---------- Available data
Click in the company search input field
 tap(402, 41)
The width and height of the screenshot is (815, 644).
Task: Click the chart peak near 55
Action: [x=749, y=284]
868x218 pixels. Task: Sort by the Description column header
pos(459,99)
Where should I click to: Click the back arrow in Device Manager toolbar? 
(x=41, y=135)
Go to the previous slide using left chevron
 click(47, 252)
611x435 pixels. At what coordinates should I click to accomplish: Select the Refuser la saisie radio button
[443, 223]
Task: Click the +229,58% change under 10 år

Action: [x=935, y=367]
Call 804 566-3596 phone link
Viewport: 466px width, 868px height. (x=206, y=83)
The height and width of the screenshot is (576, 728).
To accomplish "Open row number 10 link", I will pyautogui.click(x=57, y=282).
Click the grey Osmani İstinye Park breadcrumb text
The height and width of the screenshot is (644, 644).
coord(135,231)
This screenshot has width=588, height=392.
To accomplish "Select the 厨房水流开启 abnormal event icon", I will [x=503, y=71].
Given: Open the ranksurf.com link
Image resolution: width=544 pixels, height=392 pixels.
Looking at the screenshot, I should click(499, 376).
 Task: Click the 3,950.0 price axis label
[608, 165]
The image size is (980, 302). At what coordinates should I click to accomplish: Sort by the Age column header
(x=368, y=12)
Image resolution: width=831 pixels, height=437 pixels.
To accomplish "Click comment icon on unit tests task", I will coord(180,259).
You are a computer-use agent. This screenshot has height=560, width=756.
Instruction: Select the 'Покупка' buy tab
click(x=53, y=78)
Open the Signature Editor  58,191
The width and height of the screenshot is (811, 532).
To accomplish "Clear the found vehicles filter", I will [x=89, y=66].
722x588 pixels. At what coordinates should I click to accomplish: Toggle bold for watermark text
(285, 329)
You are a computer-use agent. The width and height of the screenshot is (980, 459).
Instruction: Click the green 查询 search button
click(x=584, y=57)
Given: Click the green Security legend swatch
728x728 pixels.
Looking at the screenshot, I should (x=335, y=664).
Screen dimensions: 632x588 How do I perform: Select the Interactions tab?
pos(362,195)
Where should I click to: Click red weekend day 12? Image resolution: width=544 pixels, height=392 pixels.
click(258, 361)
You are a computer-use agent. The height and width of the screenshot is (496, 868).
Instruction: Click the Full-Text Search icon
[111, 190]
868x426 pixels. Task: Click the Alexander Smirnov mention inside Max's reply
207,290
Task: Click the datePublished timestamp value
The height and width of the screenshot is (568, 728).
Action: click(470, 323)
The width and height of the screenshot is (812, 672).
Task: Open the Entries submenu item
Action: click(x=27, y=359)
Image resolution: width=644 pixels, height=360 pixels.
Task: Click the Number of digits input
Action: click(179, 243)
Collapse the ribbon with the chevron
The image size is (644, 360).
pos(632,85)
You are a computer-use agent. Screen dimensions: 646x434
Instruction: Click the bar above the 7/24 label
--------------------
What to do >>
Please reproduce the data as it was given, with every line exact.

Your response >>
Click in the company search input field
 tap(402, 41)
The width and height of the screenshot is (815, 644).
Task: Click the chart peak near 55
Action: [x=749, y=284]
868x218 pixels. Task: Sort by the Description column header
pos(459,99)
Where should I click to: Click the back arrow in Device Manager toolbar? 
(x=41, y=135)
Go to the previous slide using left chevron
 click(47, 252)
611x435 pixels. At what coordinates should I click to accomplish: Select the Refuser la saisie radio button
[443, 223]
Task: Click the +229,58% change under 10 år

Action: [x=935, y=367]
Call 804 566-3596 phone link
Viewport: 466px width, 868px height. (x=206, y=83)
The height and width of the screenshot is (576, 728).
To accomplish "Open row number 10 link", I will pyautogui.click(x=57, y=282).
Click the grey Osmani İstinye Park breadcrumb text
The height and width of the screenshot is (644, 644).
coord(135,231)
This screenshot has width=588, height=392.
To accomplish "Select the 厨房水流开启 abnormal event icon", I will [x=503, y=71].
Given: Open the ranksurf.com link
Image resolution: width=544 pixels, height=392 pixels.
Looking at the screenshot, I should click(499, 376).
 Task: Click the 3,950.0 price axis label
[608, 165]
The image size is (980, 302). At what coordinates should I click to accomplish: Sort by the Age column header
(x=368, y=12)
Image resolution: width=831 pixels, height=437 pixels.
To accomplish "Click comment icon on unit tests task", I will coord(180,259).
You are a computer-use agent. This screenshot has height=560, width=756.
Instruction: Select the 'Покупка' buy tab
click(x=53, y=78)
Open the Signature Editor  58,191
The width and height of the screenshot is (811, 532).
To accomplish "Clear the found vehicles filter", I will [x=89, y=66].
722x588 pixels. At what coordinates should I click to accomplish: Toggle bold for watermark text
(285, 329)
You are a computer-use agent. The width and height of the screenshot is (980, 459).
Instruction: Click the green 查询 search button
click(x=584, y=57)
Given: Click the green Security legend swatch
728x728 pixels.
Looking at the screenshot, I should (x=335, y=664).
Screen dimensions: 632x588 How do I perform: Select the Interactions tab?
pos(362,195)
Where should I click to: Click red weekend day 12? Image resolution: width=544 pixels, height=392 pixels.
click(258, 361)
You are a computer-use agent. The height and width of the screenshot is (496, 868).
Instruction: Click the Full-Text Search icon
[111, 190]
868x426 pixels. Task: Click the Alexander Smirnov mention inside Max's reply
207,290
Task: Click the datePublished timestamp value
The height and width of the screenshot is (568, 728).
Action: click(470, 323)
The width and height of the screenshot is (812, 672).
Task: Open the Entries submenu item
Action: click(x=27, y=359)
Image resolution: width=644 pixels, height=360 pixels.
Task: Click the Number of digits input
Action: click(179, 243)
Collapse the ribbon with the chevron
The image size is (644, 360).
pos(632,85)
You are a computer-use agent. Screen dimensions: 646x434
Instruction: Click the bar above the 7/24 label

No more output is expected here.